Why won’t marketing take me seriously?
In my previous role with Australia Post, one of Australia’s most trusted providers of retail, communications and postal services, I initially struggled to get Marketing to show interest in the candidate audience segment.
This was despite the fact that 100% of Australia Post candidates are guaranteed to be customers, and that we often had deeper insights than Marketing into the digital habits and drivers of our 100,000s of annual job applicants.
Sharing those statistics, and the richness of the data was the first step in ensuring that our recruitment strategy got on the marketing radar and opened the door for Recruitment to join the Marketing community as a ‘segment’ owner.
Why won’t marketing leave me alone!
It’s easy to assume that what works for marketing will also work for recruitment marketing, but there are some pitfalls—marketing and recruitment marketing have two fundamental differences:
What exactly do you mean by advertising?
Few marketing departments would ever produce and manage the volume of individual adverts that talent acquisition does, and they are rarely set up to provide a flexible, agile means of governing those volumes.
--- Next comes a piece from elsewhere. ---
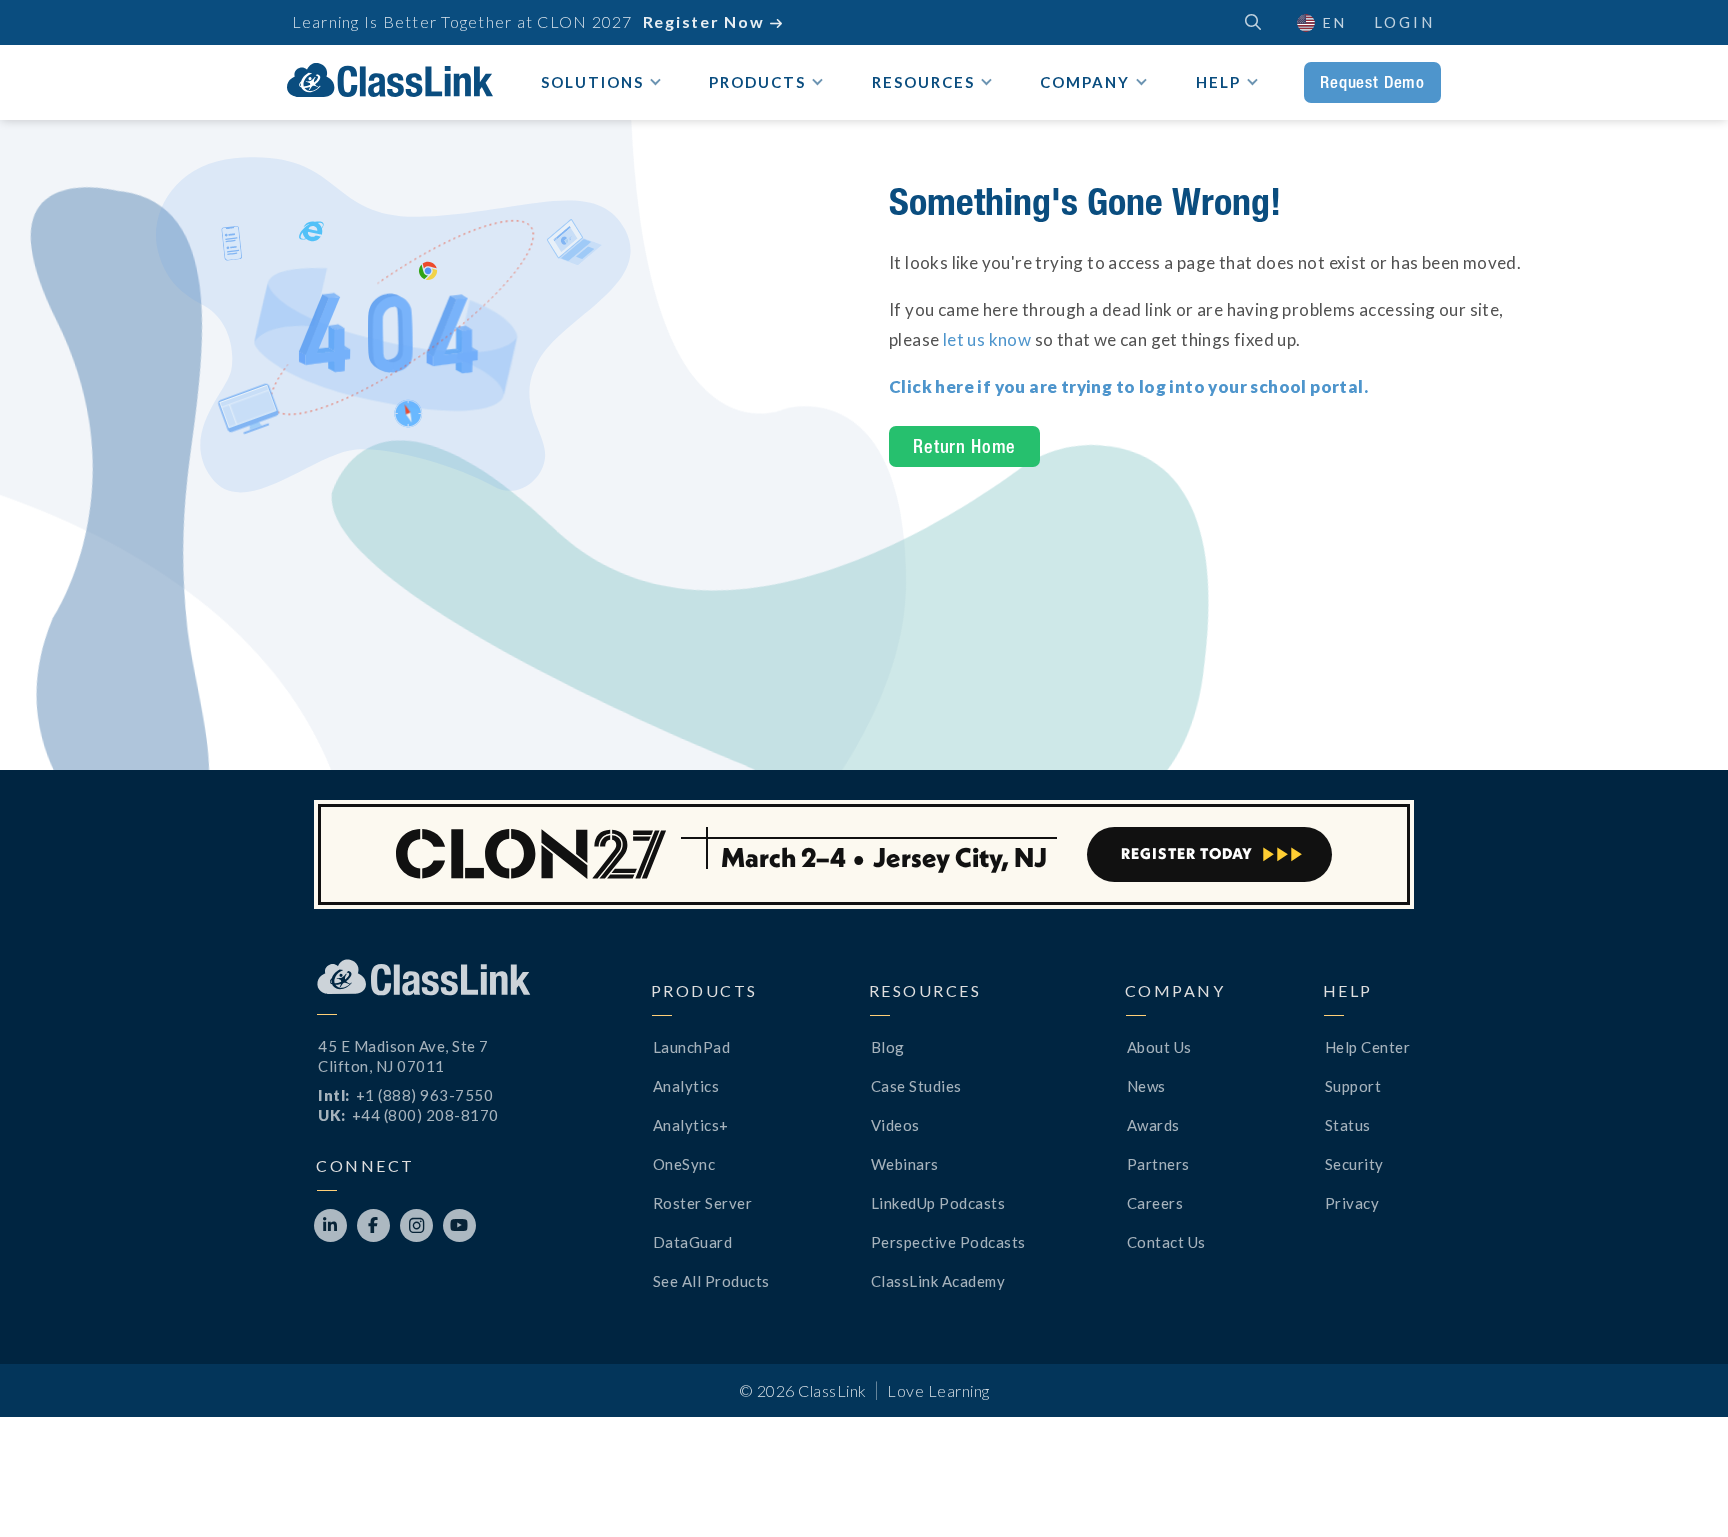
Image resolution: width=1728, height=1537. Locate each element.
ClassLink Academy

The sheer volume and speed of turnaround that job advertising approvals require is not sustainable for your Marketing Department’s existing approvals process and obviously has untenable implications for Talent Acquisition’s service level agreements.
At Australia Post, we spotted this early on and quickly reached a compromise—standardised content in some areas of our ads and training in EVP, tone of voice and basic video SEO to retain creative license and agility in others.
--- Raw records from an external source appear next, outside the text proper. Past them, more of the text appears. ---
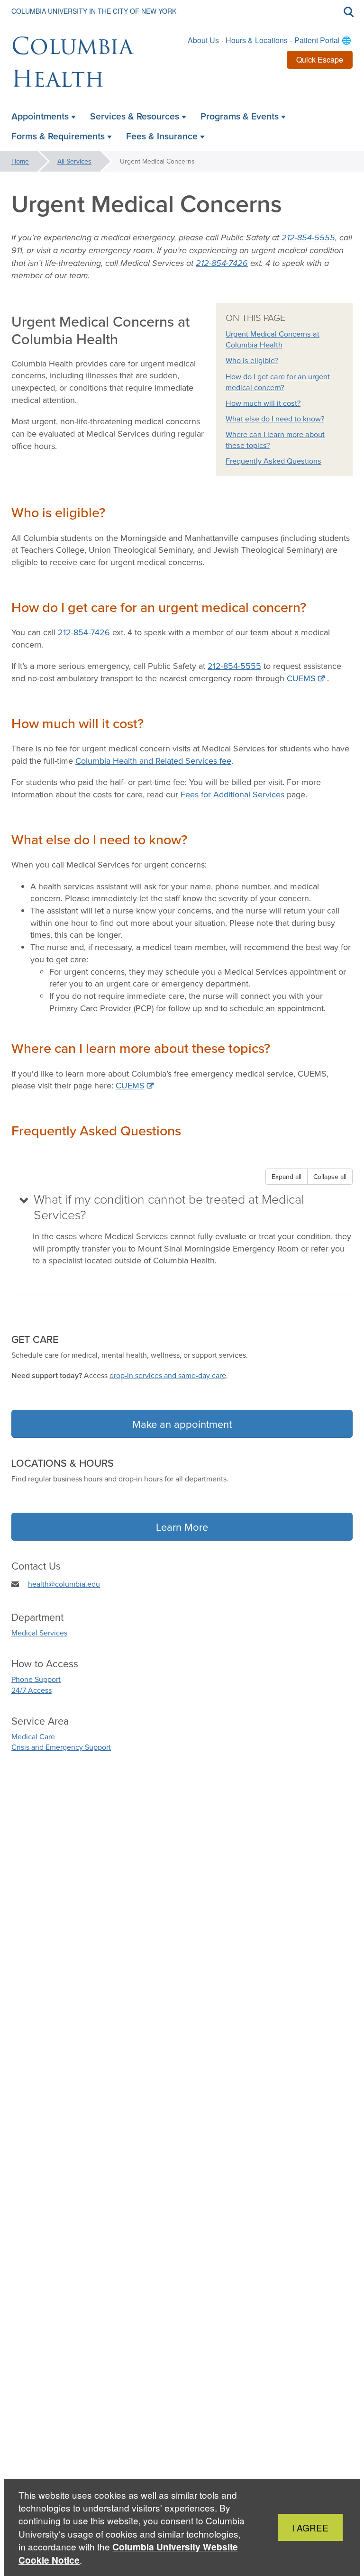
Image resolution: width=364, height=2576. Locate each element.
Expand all (286, 1176)
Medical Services (39, 1632)
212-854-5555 (234, 666)
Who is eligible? (252, 360)
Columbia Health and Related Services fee (153, 761)
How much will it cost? (263, 403)
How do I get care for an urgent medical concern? (278, 382)
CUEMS (301, 678)
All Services (74, 161)
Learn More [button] (182, 1526)
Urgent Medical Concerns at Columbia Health (272, 339)
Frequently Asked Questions (273, 461)
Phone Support (36, 1679)
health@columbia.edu (64, 1584)
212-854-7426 (84, 632)
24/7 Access (31, 1690)
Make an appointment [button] (182, 1423)
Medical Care (33, 1736)
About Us (203, 40)
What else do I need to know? (275, 418)
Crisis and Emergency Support (61, 1747)
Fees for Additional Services (232, 794)
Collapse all (329, 1176)
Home (20, 161)
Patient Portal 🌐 (322, 40)
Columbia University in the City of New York (93, 11)
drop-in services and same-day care (167, 1375)
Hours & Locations (257, 40)
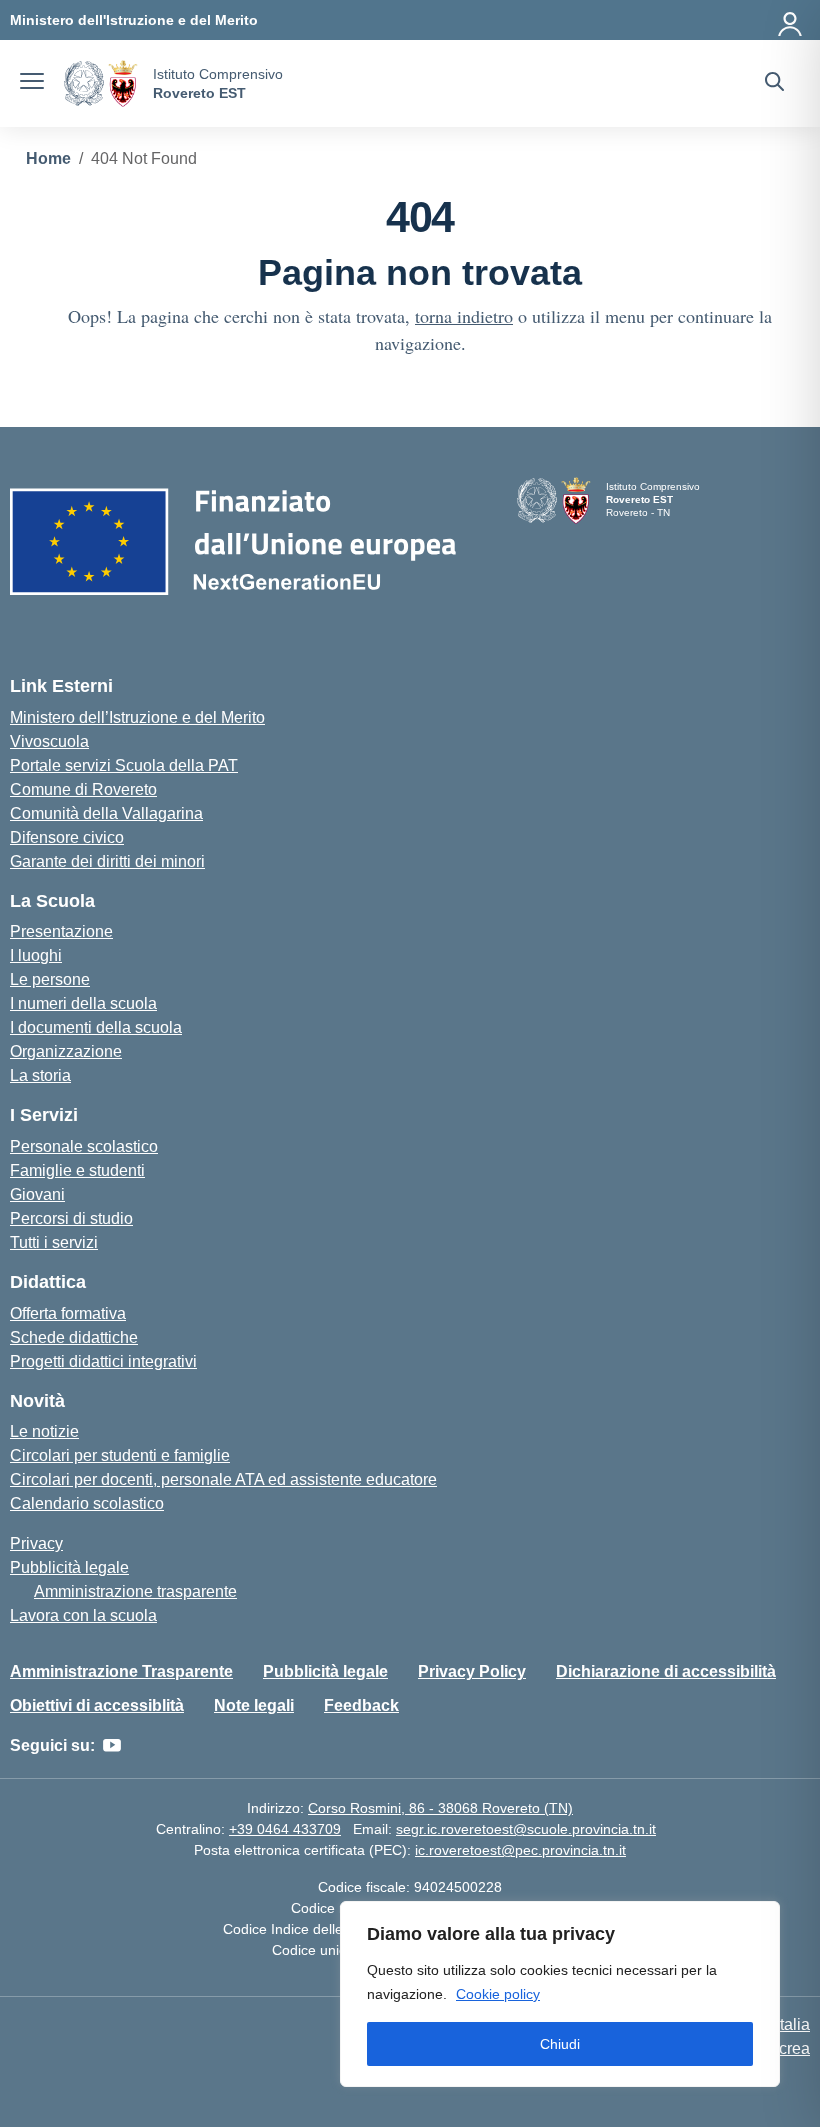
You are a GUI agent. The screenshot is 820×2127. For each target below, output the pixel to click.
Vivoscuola (49, 741)
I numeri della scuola (83, 1003)
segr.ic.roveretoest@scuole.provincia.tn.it (526, 1829)
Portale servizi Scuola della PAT (124, 765)
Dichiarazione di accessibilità (666, 1671)
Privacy (36, 1543)
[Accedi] (791, 20)
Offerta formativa (68, 1313)
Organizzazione (66, 1051)
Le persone (50, 979)
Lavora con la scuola (83, 1615)
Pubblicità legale (69, 1567)
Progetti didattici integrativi (103, 1361)
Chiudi (560, 2044)
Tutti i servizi (54, 1242)
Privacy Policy (472, 1671)
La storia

Why are you showing the bruises?
Consumer marketing typically shows a perfect product—you’d never see Woolies or Coles advertise a bruised apple would you?
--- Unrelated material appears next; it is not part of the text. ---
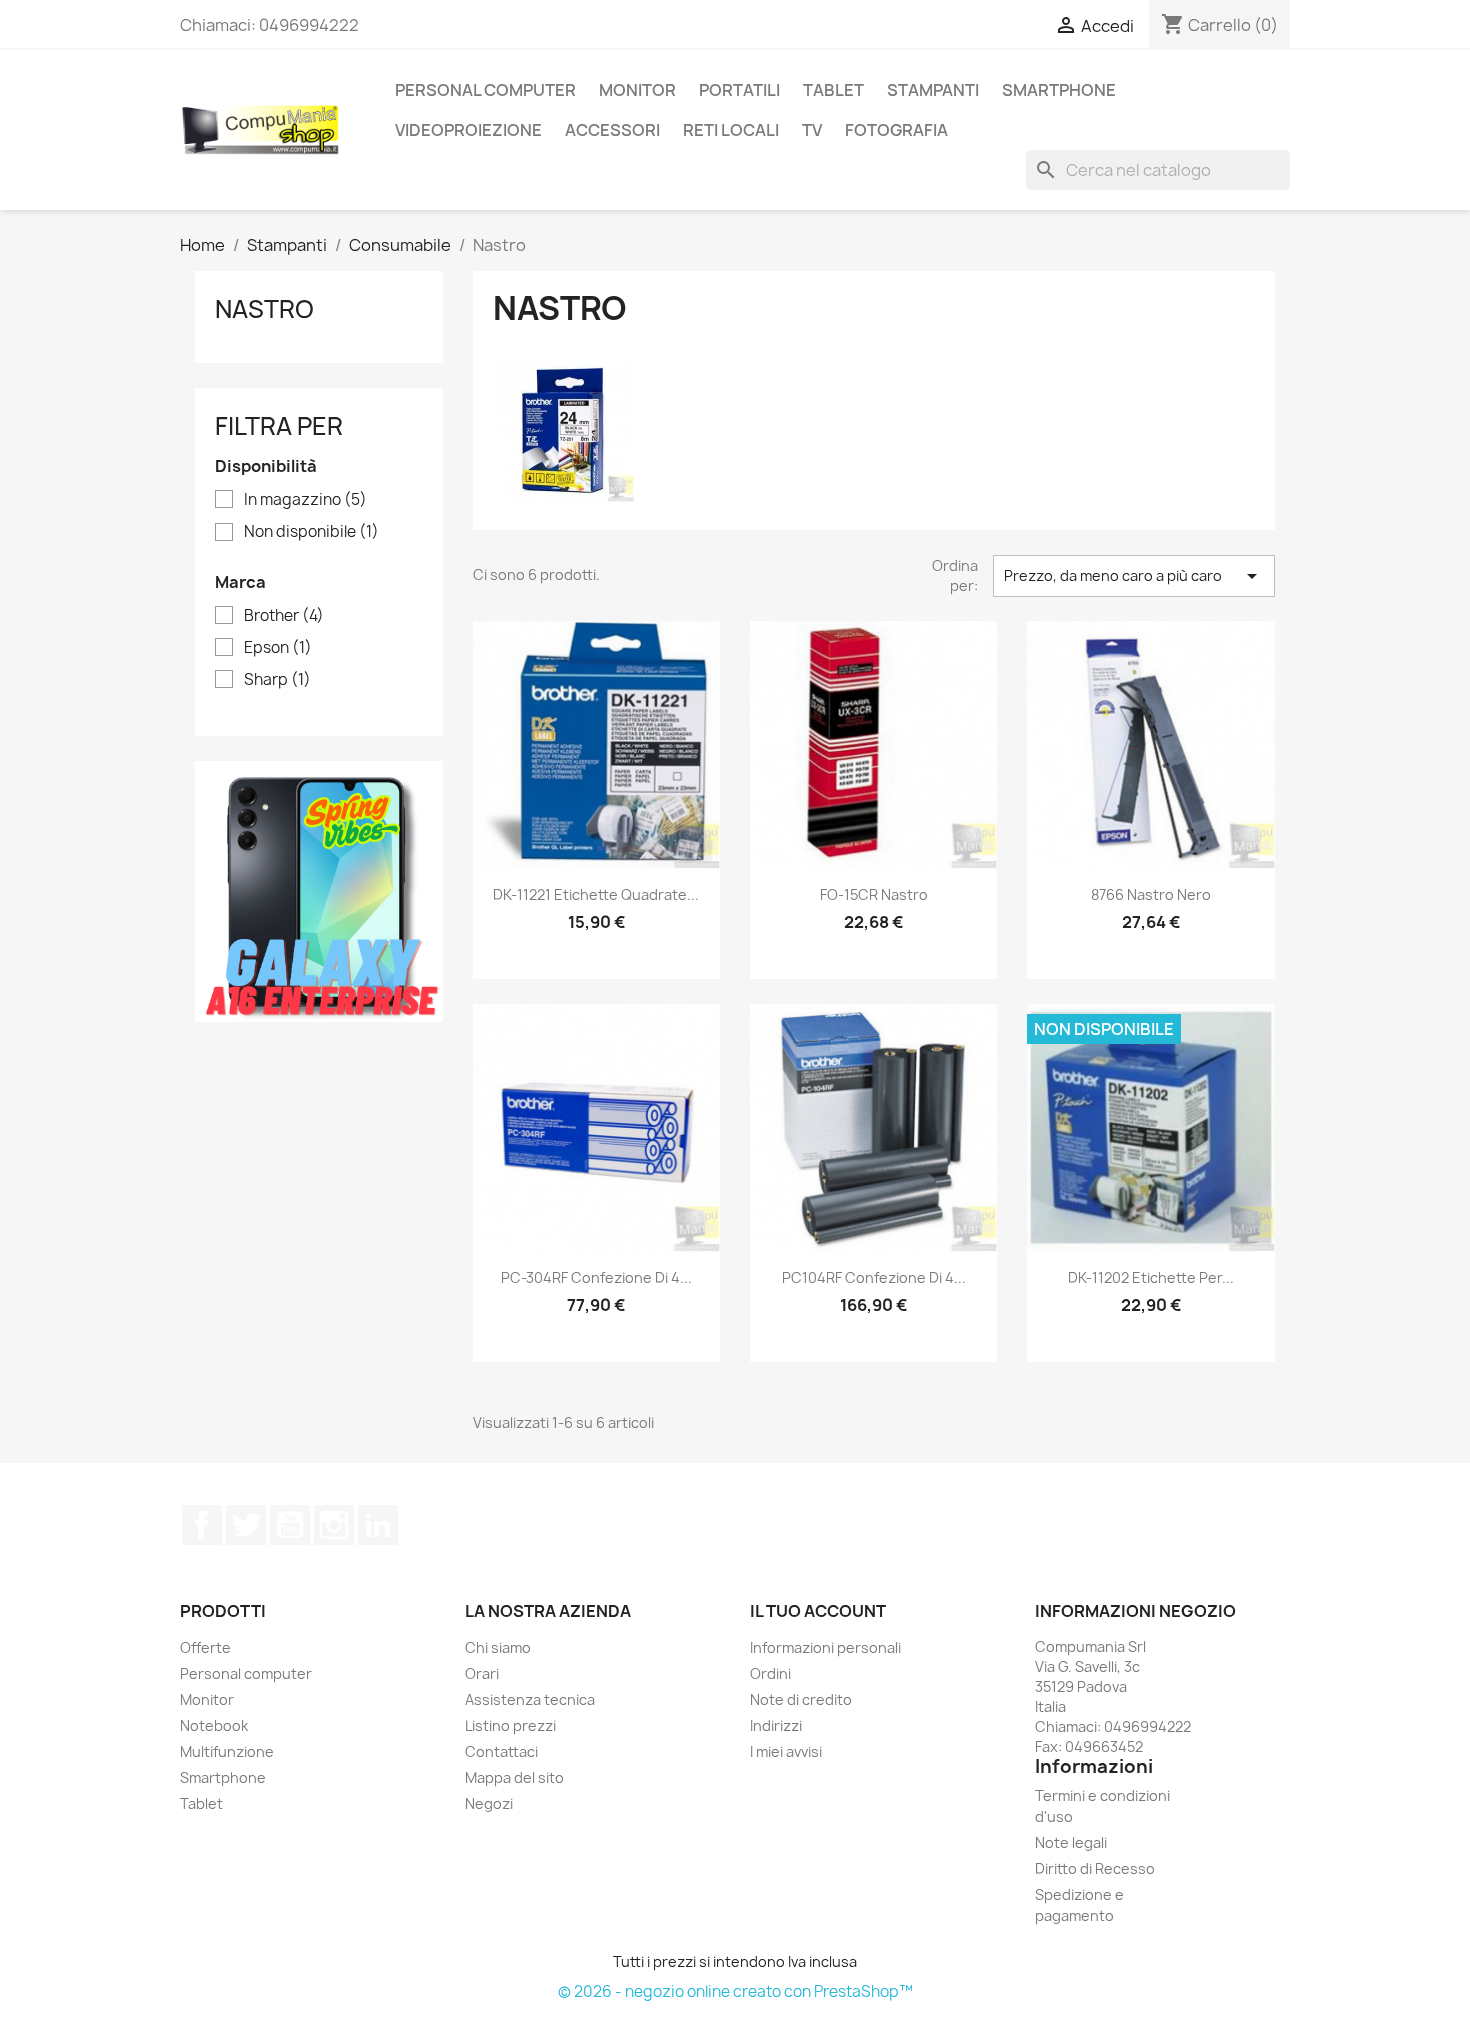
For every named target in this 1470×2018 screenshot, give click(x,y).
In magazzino (305, 500)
This is a bit of a sticking point for me—when I think of the popularity of sites like ProductReview, TripAdvisor and Glassdoor, I know that presenting any kind of product (including careers) as ‘perfect’ simply isn’t cutting it any more. The second largest search engine in the world, accountable for 80% of online traffic is populated almost exclusively by home-made videos and screen recordings (yes, YouTube, I mean you).
We know that consumers actively seek imperfectly presented information and it helps them make a purchasing decision (i.e. to apply for or accept a job). This seems to be at the heart of the debate about content quality, which I certainly have had and I hear many of my clients having. The debate continues.
Getting the right level of marketing support
I initially tried to get Talent Acquisition’s marketing needs handled entirely by Marketing. It failed!
By going through the two steps above, I built a really strong relationship with the GM of Marketing which helped me secure one of the rising stars of digital marketing; Quila Israelson (now the Employer Branding Manager for the whole of Australia Post).
After all, marketing are experts at customer value propositions, brand, campaigns, social media, voice of customer, customer analytics, SEO/SEM and customer journeys—by comparison all pretty new to talent acquisition. Making that appointment from our in-house team delivered expertise and a bridge between the two worlds in one go.
I thoroughly recommend seeking your next employer brand star from your own marketing function if you can.
In a nutshell, I think marketing is recruitment’s best friend and maybe our spiritual home. Getting to really understand each other’s capacity, capability and needs is key to any great relationship, so just get on with it—book a coffee with your marketing folk today.